Wow! It was so nice and fluffy!
Me, my husband and my 5yo daughter enjoyed it so much !
I added dash of Cinnamon, Cardamom, Clove, Ginger powders for extra
Want to make a big batch and freeze what batter is left over. You don’t mention can be frozen. Is it ok to freeze. Just made your yummy Pumpkin Bread again… I love Pumpkin all year! Thank you as always share you!!!!!
You could freeze the batter itself, but a more practical option might be to just freeze the waffles themselves. They are easily defrosted in the microwave or in the toaster in seconds and minutes. The batter would have to be thawed with a longer process.
I used 3 eggs (on accident) and it still turned out amazing :).
I used sprouted spelt flour and added cinnamon and vanilla.
Mom and 4 year old approved!
It made 5 large waffles, so we plan on freezing what we didn’t eat for a quick and easy breakfast!

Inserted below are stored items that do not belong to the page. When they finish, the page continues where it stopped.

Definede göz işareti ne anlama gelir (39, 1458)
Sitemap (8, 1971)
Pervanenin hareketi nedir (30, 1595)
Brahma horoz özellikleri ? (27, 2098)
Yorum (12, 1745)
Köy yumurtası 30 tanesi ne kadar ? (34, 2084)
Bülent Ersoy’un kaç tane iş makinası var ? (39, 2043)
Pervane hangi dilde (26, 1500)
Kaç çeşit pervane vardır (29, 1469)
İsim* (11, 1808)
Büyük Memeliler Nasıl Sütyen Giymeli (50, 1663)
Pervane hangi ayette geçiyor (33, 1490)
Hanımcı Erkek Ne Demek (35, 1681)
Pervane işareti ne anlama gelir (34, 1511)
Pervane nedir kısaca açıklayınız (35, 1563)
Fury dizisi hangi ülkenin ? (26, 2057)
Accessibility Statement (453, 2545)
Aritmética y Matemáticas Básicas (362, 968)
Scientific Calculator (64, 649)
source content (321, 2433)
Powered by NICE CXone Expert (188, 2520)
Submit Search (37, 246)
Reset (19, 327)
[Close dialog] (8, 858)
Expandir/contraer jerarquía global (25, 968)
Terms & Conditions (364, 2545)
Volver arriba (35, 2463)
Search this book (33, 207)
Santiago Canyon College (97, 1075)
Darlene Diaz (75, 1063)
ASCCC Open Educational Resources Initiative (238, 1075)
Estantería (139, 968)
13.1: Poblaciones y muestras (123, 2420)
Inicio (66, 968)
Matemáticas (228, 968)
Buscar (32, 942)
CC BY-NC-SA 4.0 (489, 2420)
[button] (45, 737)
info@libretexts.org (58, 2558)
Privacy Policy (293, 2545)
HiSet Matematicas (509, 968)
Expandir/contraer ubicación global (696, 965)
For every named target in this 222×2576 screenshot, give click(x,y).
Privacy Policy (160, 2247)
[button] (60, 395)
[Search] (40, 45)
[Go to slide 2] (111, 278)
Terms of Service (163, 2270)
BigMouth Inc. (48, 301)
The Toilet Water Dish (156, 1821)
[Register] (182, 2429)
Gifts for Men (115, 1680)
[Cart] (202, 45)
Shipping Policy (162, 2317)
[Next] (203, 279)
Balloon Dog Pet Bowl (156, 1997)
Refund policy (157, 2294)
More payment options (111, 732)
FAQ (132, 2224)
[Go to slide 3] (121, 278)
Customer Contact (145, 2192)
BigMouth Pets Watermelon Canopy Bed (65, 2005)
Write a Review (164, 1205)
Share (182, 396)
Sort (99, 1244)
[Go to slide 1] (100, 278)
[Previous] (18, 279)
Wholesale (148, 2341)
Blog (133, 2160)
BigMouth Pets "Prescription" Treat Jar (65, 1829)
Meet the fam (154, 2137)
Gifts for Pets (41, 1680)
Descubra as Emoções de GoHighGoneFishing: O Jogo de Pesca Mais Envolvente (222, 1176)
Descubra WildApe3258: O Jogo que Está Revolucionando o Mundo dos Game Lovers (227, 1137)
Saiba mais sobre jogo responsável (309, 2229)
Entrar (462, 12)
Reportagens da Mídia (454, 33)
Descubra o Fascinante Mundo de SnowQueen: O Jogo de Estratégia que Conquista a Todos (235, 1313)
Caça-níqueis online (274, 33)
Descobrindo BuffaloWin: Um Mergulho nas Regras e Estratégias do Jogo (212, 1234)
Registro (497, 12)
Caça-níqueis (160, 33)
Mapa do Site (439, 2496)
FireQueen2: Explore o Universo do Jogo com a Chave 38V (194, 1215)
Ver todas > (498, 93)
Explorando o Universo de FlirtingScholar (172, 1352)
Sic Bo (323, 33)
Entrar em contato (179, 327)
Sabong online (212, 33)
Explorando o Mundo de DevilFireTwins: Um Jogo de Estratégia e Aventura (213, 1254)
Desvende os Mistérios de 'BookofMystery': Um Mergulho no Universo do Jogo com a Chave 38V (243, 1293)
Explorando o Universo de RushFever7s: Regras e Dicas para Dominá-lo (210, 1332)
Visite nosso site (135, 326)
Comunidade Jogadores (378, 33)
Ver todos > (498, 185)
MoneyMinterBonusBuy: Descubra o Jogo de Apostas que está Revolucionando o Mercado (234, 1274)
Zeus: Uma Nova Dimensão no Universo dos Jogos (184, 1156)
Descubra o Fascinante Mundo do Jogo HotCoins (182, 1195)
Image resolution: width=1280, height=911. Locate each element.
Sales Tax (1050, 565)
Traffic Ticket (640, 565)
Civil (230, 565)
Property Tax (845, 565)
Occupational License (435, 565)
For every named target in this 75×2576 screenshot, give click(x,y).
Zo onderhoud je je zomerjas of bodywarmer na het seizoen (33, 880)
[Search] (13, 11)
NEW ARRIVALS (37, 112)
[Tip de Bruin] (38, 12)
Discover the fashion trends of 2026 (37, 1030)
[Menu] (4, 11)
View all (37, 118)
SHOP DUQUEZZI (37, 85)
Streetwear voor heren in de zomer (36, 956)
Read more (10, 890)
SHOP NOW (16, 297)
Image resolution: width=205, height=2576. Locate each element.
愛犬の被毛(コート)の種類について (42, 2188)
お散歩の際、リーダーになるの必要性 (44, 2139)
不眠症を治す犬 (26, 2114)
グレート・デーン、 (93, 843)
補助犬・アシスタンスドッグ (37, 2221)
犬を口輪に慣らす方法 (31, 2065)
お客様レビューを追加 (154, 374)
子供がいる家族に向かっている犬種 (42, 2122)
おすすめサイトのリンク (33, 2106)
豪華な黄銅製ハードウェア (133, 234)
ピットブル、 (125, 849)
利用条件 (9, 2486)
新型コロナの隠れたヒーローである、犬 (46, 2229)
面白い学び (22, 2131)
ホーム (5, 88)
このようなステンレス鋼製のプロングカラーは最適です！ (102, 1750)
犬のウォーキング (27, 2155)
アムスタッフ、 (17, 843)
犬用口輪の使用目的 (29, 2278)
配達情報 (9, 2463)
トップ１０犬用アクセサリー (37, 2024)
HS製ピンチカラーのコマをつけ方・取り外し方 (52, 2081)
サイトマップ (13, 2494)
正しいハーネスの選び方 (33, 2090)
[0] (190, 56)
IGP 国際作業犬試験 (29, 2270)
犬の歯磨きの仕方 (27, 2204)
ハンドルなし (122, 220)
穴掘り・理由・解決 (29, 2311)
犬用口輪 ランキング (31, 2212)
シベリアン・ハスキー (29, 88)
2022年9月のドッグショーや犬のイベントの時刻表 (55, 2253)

Thanks for a great and easy recipe!
Excellent recipe! Will definitely be keeping this for future use.
Only thing is, it looks like the protein content is double what it should be, and that’s even when using whole milk. Total protein comes to approx 33.3 (eggs 14, whole milk 14, plain Greek yogurt 5.3). Div by 6 = 5.5.
Either way, delicious. Thanks for sharing!
Flour has protein- 13 grams per cup.
My family loves this recipe! They truly are amazing!